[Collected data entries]
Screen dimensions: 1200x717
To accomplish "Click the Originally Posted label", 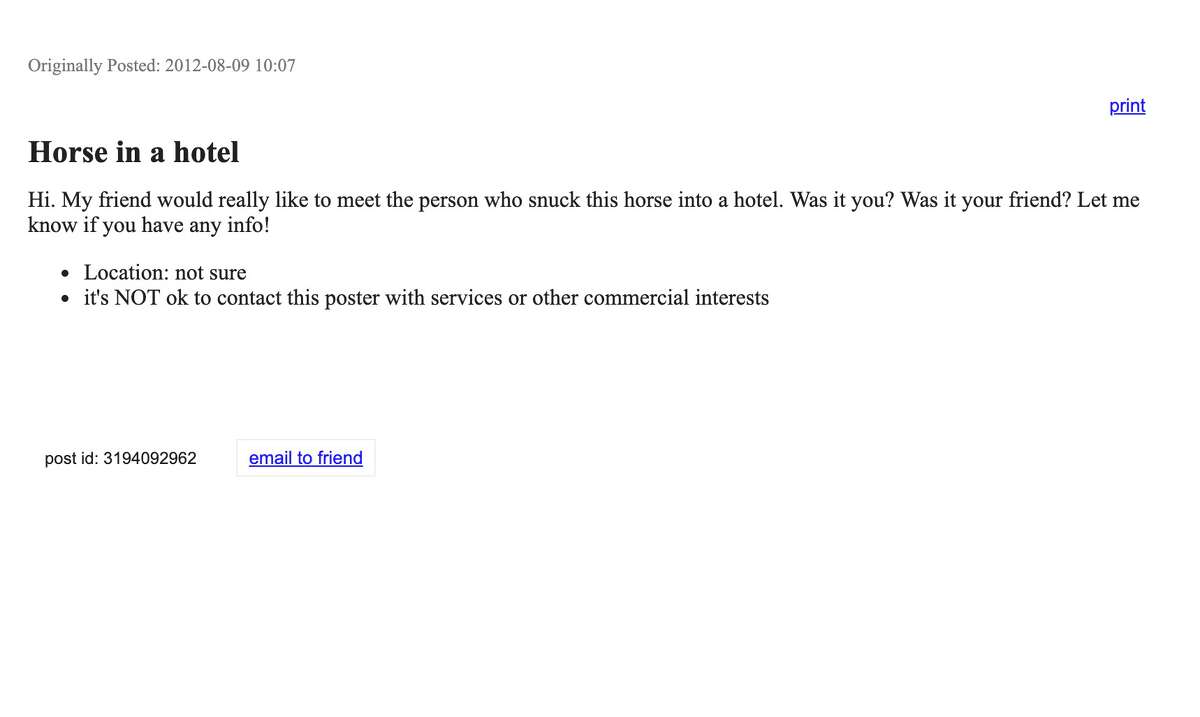I will pyautogui.click(x=94, y=66).
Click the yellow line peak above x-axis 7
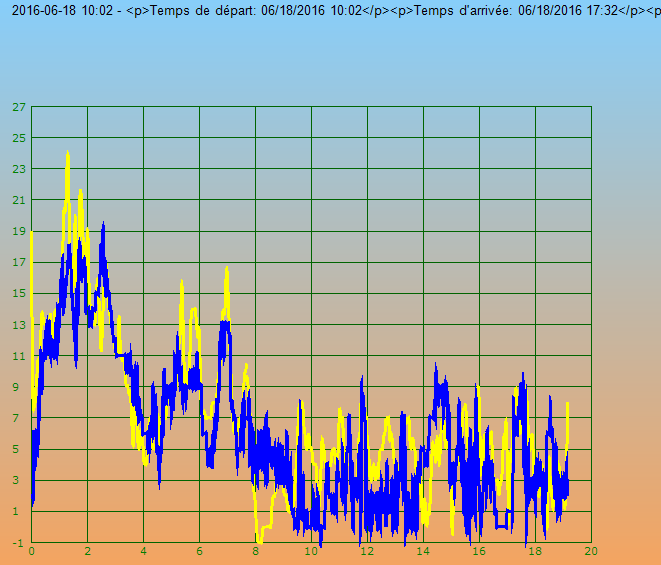 pos(227,268)
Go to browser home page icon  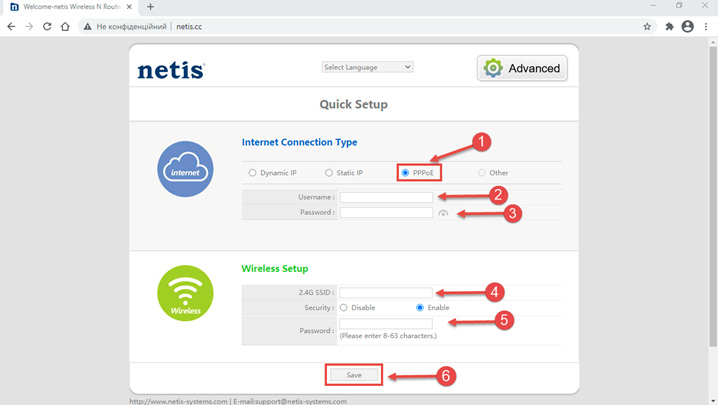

**Your task:**
Write out the records above word for word, from the line containing "Click the yellow line peak above x-axis 7" through the end of the records, both ends included. Leave the pictures out.

**Solution for this exercise:**
Click the yellow line peak above x-axis 7
 pos(227,268)
Go to browser home page icon  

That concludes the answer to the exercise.